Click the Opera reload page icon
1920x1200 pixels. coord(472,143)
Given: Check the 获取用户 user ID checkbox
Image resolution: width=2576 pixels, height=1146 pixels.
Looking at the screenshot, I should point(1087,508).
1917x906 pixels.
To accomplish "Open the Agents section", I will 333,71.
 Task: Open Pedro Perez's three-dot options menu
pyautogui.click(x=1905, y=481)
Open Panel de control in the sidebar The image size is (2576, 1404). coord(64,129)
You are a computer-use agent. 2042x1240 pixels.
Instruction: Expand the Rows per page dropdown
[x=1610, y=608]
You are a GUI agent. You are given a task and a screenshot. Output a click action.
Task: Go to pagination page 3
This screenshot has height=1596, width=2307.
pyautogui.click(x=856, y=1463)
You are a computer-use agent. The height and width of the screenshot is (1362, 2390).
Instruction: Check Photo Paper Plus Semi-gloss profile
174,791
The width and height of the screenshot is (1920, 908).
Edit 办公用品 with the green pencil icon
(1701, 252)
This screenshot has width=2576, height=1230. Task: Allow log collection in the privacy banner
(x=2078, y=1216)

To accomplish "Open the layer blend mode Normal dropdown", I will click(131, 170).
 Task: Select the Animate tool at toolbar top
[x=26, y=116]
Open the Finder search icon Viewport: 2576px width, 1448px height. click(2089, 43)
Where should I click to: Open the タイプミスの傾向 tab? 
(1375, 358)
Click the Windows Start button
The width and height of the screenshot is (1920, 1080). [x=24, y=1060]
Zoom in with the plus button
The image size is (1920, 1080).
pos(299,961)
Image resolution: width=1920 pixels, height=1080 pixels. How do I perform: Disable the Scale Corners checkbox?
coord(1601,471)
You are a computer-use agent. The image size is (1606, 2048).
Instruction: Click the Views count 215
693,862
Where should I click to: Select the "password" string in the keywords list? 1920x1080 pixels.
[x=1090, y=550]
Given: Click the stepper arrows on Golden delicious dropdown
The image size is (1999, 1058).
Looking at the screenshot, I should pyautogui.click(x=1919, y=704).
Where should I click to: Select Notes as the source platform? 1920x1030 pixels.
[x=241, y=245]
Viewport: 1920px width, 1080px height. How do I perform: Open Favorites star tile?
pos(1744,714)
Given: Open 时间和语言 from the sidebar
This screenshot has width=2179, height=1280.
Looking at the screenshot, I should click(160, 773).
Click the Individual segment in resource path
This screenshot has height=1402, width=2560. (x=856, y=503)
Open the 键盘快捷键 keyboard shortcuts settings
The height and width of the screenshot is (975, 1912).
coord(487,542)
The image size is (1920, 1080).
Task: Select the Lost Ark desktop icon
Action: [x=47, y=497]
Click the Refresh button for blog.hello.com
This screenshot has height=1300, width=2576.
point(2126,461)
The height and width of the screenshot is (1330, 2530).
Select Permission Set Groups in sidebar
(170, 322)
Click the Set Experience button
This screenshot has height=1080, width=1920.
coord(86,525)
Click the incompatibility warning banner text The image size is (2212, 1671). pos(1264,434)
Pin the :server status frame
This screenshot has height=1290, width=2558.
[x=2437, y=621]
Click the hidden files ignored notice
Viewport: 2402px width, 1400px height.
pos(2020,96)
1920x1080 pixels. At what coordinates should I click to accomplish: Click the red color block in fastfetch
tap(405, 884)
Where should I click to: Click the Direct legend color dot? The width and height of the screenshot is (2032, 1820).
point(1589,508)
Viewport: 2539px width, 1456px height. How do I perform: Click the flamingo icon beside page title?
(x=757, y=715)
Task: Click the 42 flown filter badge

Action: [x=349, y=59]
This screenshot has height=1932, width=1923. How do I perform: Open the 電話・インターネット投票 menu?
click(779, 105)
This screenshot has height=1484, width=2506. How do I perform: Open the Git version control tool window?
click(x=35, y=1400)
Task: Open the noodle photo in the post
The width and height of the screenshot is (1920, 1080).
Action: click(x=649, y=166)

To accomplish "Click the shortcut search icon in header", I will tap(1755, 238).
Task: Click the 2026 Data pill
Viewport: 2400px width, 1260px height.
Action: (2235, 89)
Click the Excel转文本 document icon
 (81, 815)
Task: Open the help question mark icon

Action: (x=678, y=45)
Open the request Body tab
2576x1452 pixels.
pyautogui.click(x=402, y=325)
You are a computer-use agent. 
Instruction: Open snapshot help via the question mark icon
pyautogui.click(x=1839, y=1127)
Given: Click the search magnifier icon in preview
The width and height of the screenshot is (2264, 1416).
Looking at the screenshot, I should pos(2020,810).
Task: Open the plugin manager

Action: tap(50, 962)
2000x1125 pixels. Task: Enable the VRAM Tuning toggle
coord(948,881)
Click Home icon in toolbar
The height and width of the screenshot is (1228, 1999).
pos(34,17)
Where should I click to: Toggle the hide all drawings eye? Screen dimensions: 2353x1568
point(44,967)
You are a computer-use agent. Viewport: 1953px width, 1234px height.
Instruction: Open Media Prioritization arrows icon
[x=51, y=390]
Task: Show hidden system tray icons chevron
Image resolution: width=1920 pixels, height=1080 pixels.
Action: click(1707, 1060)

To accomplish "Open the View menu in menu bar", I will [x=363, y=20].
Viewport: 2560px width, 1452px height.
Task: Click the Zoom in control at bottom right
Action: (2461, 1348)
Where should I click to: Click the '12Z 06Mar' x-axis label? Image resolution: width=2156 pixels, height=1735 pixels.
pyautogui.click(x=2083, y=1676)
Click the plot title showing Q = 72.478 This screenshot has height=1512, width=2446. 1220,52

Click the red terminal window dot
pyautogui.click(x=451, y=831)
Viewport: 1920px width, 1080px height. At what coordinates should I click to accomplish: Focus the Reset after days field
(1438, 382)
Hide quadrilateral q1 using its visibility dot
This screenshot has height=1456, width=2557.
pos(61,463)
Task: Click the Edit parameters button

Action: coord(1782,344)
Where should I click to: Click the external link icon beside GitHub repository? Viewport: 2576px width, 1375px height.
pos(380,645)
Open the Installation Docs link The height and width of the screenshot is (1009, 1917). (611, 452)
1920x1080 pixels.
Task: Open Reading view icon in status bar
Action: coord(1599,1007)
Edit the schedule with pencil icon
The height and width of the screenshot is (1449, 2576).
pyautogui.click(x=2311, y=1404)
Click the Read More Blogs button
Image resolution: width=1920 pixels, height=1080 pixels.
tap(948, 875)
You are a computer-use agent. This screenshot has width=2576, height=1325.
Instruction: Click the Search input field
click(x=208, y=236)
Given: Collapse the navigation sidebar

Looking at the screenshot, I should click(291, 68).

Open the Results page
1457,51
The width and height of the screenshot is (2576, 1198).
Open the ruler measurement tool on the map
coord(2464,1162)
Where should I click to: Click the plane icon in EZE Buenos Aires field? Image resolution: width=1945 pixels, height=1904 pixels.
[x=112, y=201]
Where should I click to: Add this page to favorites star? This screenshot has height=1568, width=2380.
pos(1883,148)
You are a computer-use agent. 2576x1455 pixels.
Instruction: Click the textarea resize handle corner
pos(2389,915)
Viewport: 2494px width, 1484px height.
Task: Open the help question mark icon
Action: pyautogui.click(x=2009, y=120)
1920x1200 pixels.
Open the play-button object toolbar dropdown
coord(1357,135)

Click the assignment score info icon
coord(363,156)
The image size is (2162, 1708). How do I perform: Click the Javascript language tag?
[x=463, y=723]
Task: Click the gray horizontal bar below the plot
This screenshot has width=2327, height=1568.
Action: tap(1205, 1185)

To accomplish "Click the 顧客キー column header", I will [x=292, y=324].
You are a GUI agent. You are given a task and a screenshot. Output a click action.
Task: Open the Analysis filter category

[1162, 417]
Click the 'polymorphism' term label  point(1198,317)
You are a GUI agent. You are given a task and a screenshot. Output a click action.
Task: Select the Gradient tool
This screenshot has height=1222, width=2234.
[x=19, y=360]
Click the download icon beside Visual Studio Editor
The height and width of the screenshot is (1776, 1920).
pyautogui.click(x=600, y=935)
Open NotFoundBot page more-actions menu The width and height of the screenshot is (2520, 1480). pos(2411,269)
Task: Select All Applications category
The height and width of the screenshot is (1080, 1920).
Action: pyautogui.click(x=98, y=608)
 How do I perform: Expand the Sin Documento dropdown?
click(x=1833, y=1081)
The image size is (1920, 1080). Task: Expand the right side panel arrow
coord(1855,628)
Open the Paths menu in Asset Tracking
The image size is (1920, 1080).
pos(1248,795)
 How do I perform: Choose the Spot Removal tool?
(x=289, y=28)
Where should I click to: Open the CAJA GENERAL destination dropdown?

■ ■ ■ ■

THE PROBLEM: Please return, exactly as written, the line containing "The height and width of the screenshot is (1080, 1920)." and every line after it through the end of the records above, and nothing else.

RESULT OF THE EXERCISE:
The height and width of the screenshot is (1080, 1920).
Action: pyautogui.click(x=98, y=608)
 How do I perform: Expand the Sin Documento dropdown?
click(x=1833, y=1081)
The image size is (1920, 1080). Task: Expand the right side panel arrow
coord(1855,628)
Open the Paths menu in Asset Tracking
The image size is (1920, 1080).
pos(1248,795)
 How do I perform: Choose the Spot Removal tool?
(x=289, y=28)
Where should I click to: Open the CAJA GENERAL destination dropdown?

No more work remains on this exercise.